ESTRATTO –
====

I religiosi non possono pensarsi come un corpo a sé stante: essi non bastano a se stessi nel lavoro apostolico. Il lavoro è comune, ecclesiale. Non va dunque sostenuto, con espressione troppo sbrigativa, che i religiosi collaborano con i laici né che i laici collaborano con i religiosi. È invece vero che religiosi e laici collaborano alla missione comune della costruzione del Regno di Dio. È dunque parziale e inesatto parlare di «collaborazione con» i laici. Il documento non usa mai tale espressione. Adopera invece l’espressione «collaborazione tra» (n. 6) fedeli laici e consacrati, che nella costruzione del Regno si trovano insieme perché chiamati dal Signore. Spesso si riconoscono anche legati da uno spirito comune, da una via spirituale nella quale si ritrovano, anche se con vocazioni differenti.
I religiosi possono offrire ciò che sono e ciò che hanno ricevuto: la loro tradizione spirituale e apostolica, le loro risorse in campo educativo e la loro amicizia. Offrono una spiritualità specifica come dono particolare per animare i ministeri laicali e la saggezza pratica che spesso hanno acquisito in secoli di esperienza apostolica. D’altra parte il documento, riprendendo l’esortazione apostolica Christifideles laici di Giovanni Paolo II, afferma che oggi può accadere che siano «gli stessi fedeli laici ad aiutare i sacerdoti e i religiosi nel loro cammino spirituale e pastorale» (n. 32). Un laico dunque può essere direttore di un’opera nella quale i religiosi ricevono la missio dal loro superiore, ma la adempiono sotto la direzione di un direttore laico, purché sia garantita sempre con mezzi adeguati l’identità propria della scuola, che è una cosa da non dare sempre per scontata. Cercando i luoghi e i tempi di lavoro comune occorre trovare simultaneamente e riconoscere sempre le posizioni specifiche, il proprium, per evitare la laicizzazione dei religiosi e la clericalizzazione dei laici. Le responsabilità alle quali religiosi e laici sono chiamati, proprio nello spirito di Educare insieme dovranno essere, per quanto possibile, piene e condivise, anche nei rischi: da quelli educativi a quelli più pratici, tecnici, economici e strutturali.

====

COMPITI –
• 1. Quale espressione, secondo l'estratto, il documento non usa mai?
• 2. Riscrivi il passo dell'estratto che comincia con le parole "I religiosi non" e si chiude dopo "con vocazioni differenti.", mettendo "servizio" al posto di "lavoro".

RIGHE DI ORIGINE –
====

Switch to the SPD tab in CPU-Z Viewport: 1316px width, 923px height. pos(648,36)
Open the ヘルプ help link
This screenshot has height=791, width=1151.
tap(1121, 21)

====

RISPOSTE AI COMPITI –
• 1. L'espressione «collaborazione con» i laici.

• 2.
I religiosi non possono pensarsi come un corpo a sé stante: essi non bastano a se stessi nel servizio apostolico. Il servizio è comune, ecclesiale. Non va dunque sostenuto, con espressione troppo sbrigativa, che i religiosi collaborano con i laici né che i laici collaborano con i religiosi. È invece vero che religiosi e laici collaborano alla missione comune della costruzione del Regno di Dio. È dunque parziale e inesatto parlare di «collaborazione con» i laici. Il documento non usa mai tale espressione. Adopera invece l’espressione «collaborazione tra» (n. 6) fedeli laici e consacrati, che nella costruzione del Regno si trovano insieme perché chiamati dal Signore. Spesso si riconoscono anche legati da uno spirito comune, da una via spirituale nella quale si ritrovano, anche se con vocazioni differenti.